Comment From: aooohan
I don't think this is an issue with the spring framework.You can debug it at org.springframework.http.server.reactive.AbstractServerHttpRequest#initCookies
This method only get the first cookie value when multi cookies with the same name exist, because the implementation class ReactorServerHttpRequest.initCookies() use HttpServerRequest.cookies() to get cookies, which can be replaced by HttpServerRequest.allCookies() to get all the values. Besides, the return type of this method is MultiValueMap, which can be used to save cookies with same name. I guess may be designed so.

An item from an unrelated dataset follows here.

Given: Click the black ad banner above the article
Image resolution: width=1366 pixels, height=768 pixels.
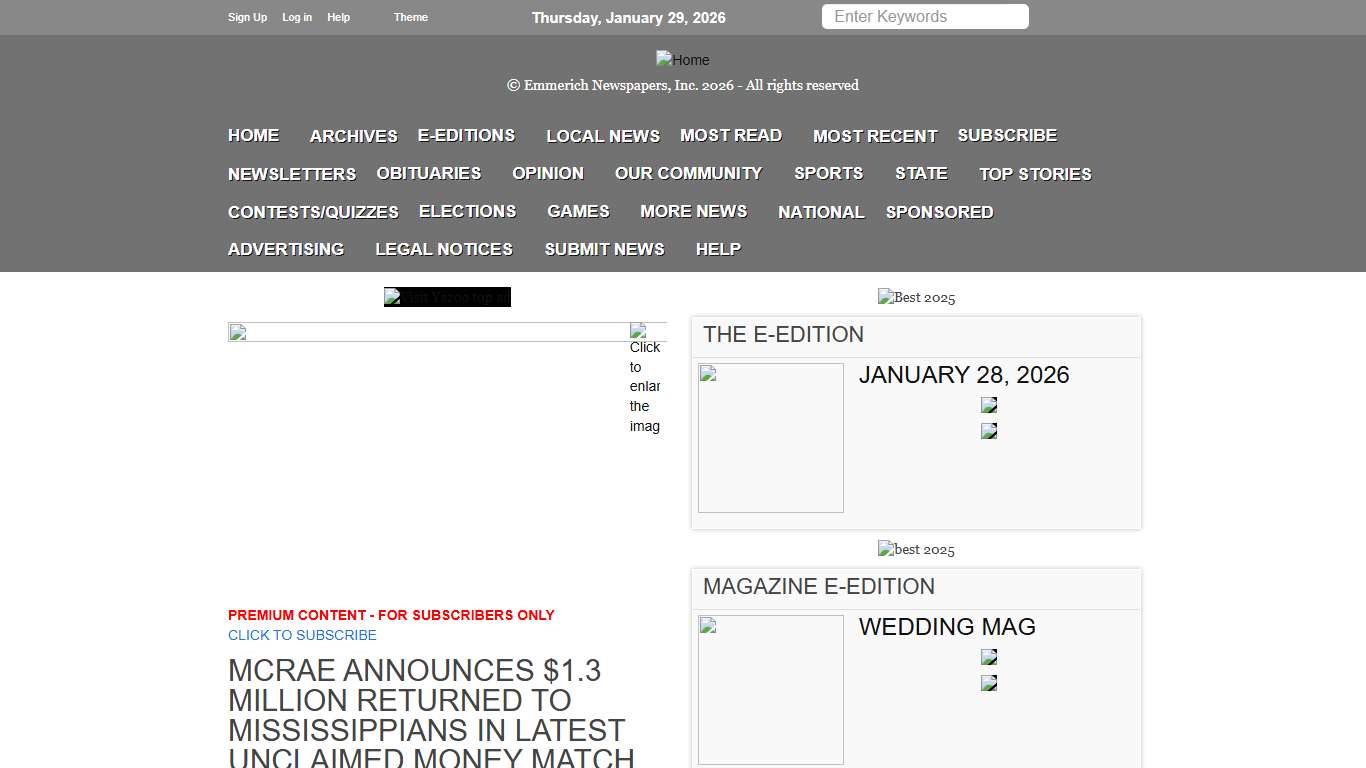Looking at the screenshot, I should (x=447, y=297).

Yes, you're right, I just took a closer look at the ReactorServerHttpRequest implementation and reactor-netty's HttpServerRequest does provide a way to get all cookies, HttpServerRequest#allCookies().
Comment From: aooohan
@jsonwan Can I propose a pr to solve this issue?
Comment From: jsonwan
@jsonwan Can I propose a pr to solve this issue?
Yes, I tried to solve this problem by using HttpServerRequest.allCookies() instead of cookies() and completing the test cases, however, Jetty, Reactor-netty and Tomcat test cases passed but the undertow test cases failed because undertow does not provide a method to get all cookies. Wish for your help. Related undertow issue: https://issues.redhat.com/browse/UNDERTOW-1676#section-4.2.2
Comment From: aooohan
@jsonwan Can I propose a pr to solve this issue?
Yes, I tried to solve this problem by using HttpServerRequest.allCookies() instead of cookies() and completing the test cases, however, Jetty, Reactor-netty and Tomcat test cases passed but the undertow test cases failed because undertow does not provide a method to get all cookies. Wish for your help. Related undertow issue: https://issues.redhat.com/browse/UNDERTOW-1676#section-4.2.2
Undertow does not offer the ability to parse multiple cookies, there is nothing we can do about it. I think we just need to solve the ReactorServerHttpRequest problem, but of course, I think it's a problem, and it's up to the maintainers of the spring framework to decide if it ends up being what we think it is
Comment From: akvone
We also stumbled upon this. Currently we fixed that by using nativeRequest:
HttpServerRequest nativeRequest = ((AbstractServerHttpRequest) serverWebExchange.getRequest()).getNativeRequest();
Map<CharSequence, List<Cookie>> allCookies = nativeRequest.allCookies();
By the way, it seems that default implementation of HttpServletRequest#getCookies returns all cookies.
Comment From: jhoeller
Note that we are upgrading to the Servlet 6.0 based Undertow 2.3 for Spring Framework 6.0 RC4 (#29435), aiming to retain runtime compatibility with Undertow 2.2. This allows us to rely on the new Undertow 2.2 cookies API, hopefully helping here.
Comment From: sdeleuze
I confirm @aooohan analysis, Undertow handling of multiple cookies with the same name looks incorrect. They may have mistakenly interpreted "e.g., that were set with different Path or Domain attributes" as "i.e. , that were set with different Path or Domain attributes" ("for example" in the spec versus "that is" in their implementation description).
As a consequence, I am going to fix this bug with Reactor Netty and ignore the related test with Undertow (until they fix this bug).